Sabe que su Pasión puede hacer encender ese fuego en la tierra, y por eso siente
deseos de sumergirse en esas aguas terribles de la Pasión. Sabe también que seguir el
Evangelio será difícil, porque exigirá una decisión fuerte, de modo que seguirle o no
seguirle será causa de que haya división, hasta dentro de las mismas familias.
Por eso grita: “¡Fuego!”. Ya san Juan Bautista había dicho que Jesús bautizaría con
Espíritu Santo y fuego. Se suele significar el ardor y la pasión que se requiere para que
la palabra de Dios encienda la tierra o por lo menos algunos corazones. También en
Pentecostés el Espíritu Santo vino con fuego a los apóstoles, dándoles la fortaleza
necesaria para predicar los mensajes de Jesús.

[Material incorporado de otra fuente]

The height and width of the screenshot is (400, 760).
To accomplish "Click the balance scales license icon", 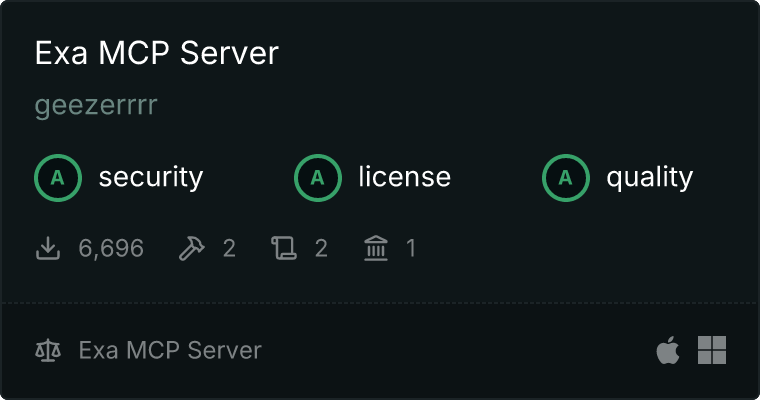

En ese ardor del Espíritu se sienten
quienes han sido sumergidos en el Espíritu. Muchos mártires han sentido las ansias del
martirio para sumergirse, como Jesucristo, en las aguas salvadoras de su pasión.
Jesús siempre buscaba la paz. Desde los ángeles en el Nacimiento hasta el deseo
de paz de Cristo Resucitado, es un deseo y una realidad continua, manifestada por los
signos de perdón y de misericordia. Pero ahora ve la realidad del mundo, que necesita
el fuego del Espíritu para convertirse, que está envuelto en una falsa paz y que rechaza
la paz verdadera. La paz de Cristo se encuentra en la adhesión a la voluntad de Dios,
en el verdadero amor y la concordia. Cuando la paz se basa en la ausencia de guerra,
pero siguen los pleitos, la envidia, los odios, los atropellos y represiones, es una paz
ficticia, que no quiere Jesús. Él anunciaba la libertad para los oprimidos y el amor para
todos. Y esto molestaba, y sigue molestando, a los poderosos y opresores que no
quieren problemas. Estos buscan su paz, que se basa en las mentiras y las injusticias y
sobre todo en que el débil esté sometido al que es más fuerte y al más violento.

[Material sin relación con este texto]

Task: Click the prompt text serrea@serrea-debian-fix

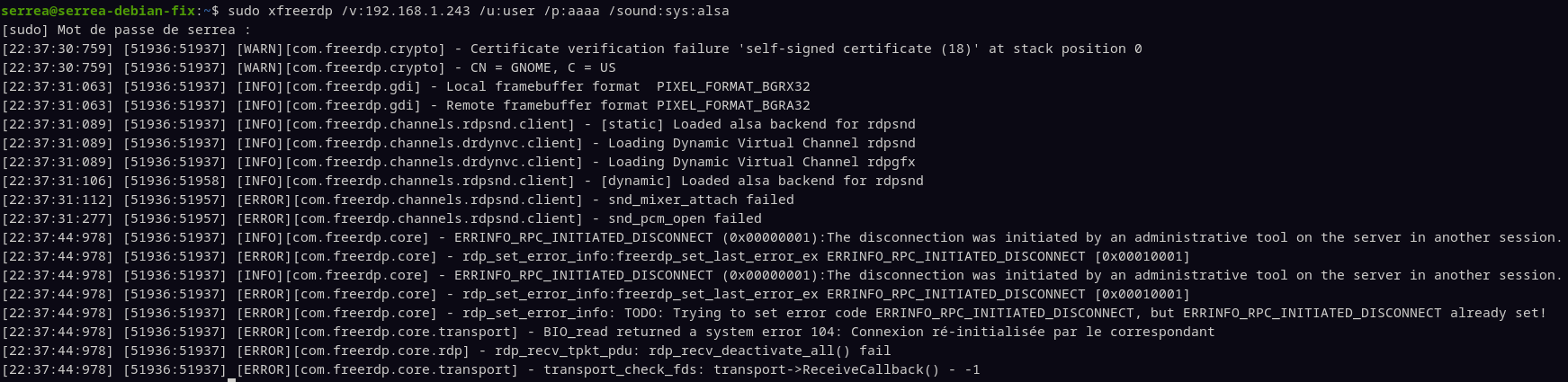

Por esto fue maltratado el profeta Jeremías, como aparece en la primera lectura. Él
podía haber hablado palabras suaves y halagadoras para los poderosos; pero no sería
la palabra de Dios. Él fue consecuente con lo que predicaba y por esto no tuvo “paz”.
Aunque es cierto que los santos perseguidos sienten en su espíritu una mayor paz, la
de estar cerca de Dios. Para algunos sería más “pacífico” si el Papa y los obispos se
dedicasen sólo a palabras de consuelo y halagos; pero muchas veces tienen que decir
la verdad según el Evangelio, aunque suscite reacciones violentas de oposición.
Jesús no vino a dividir las familias, pero su llamada es más fuerte que los vínculos
familiares y a veces seguir a Cristo plenamente ocasiona, por culpa de nosotros,
divisiones, que no quisiera Jesús, ya que El quiere que seamos “unos” como El mismo
lo es con el Padre del cielo. Ya había profetizado el anciano Simeón que Jesús sería
“signo de contradicción” o “bandera discutida”. La verdadera paz no es la comodidad o
aceptar las injusticias o convivir con la pereza. Ser cristiano es ser sufrido, pero al
mismo tiempo buscar con pasión que el Reino de Dios permanezca más con nosotros.
Jesús tuvo muchos problemas con las autoridades religiosas, porque les decía que
esa institución estaba para terminar, y les recriminaba porque explotaban a los pobres
y a las viudas; y les decía que el hombre está por encima de algunas leyes religiosas, y
que más que la raza y la nación, lo que importa es la fe y la adhesión del corazón a
Dios. Todo el Evangelio, con sus mensajes radicales, tiende a quitar la falsa paz de la
conciencia para poner el entusiasmo y ardor por ser heraldos del Gran Rey.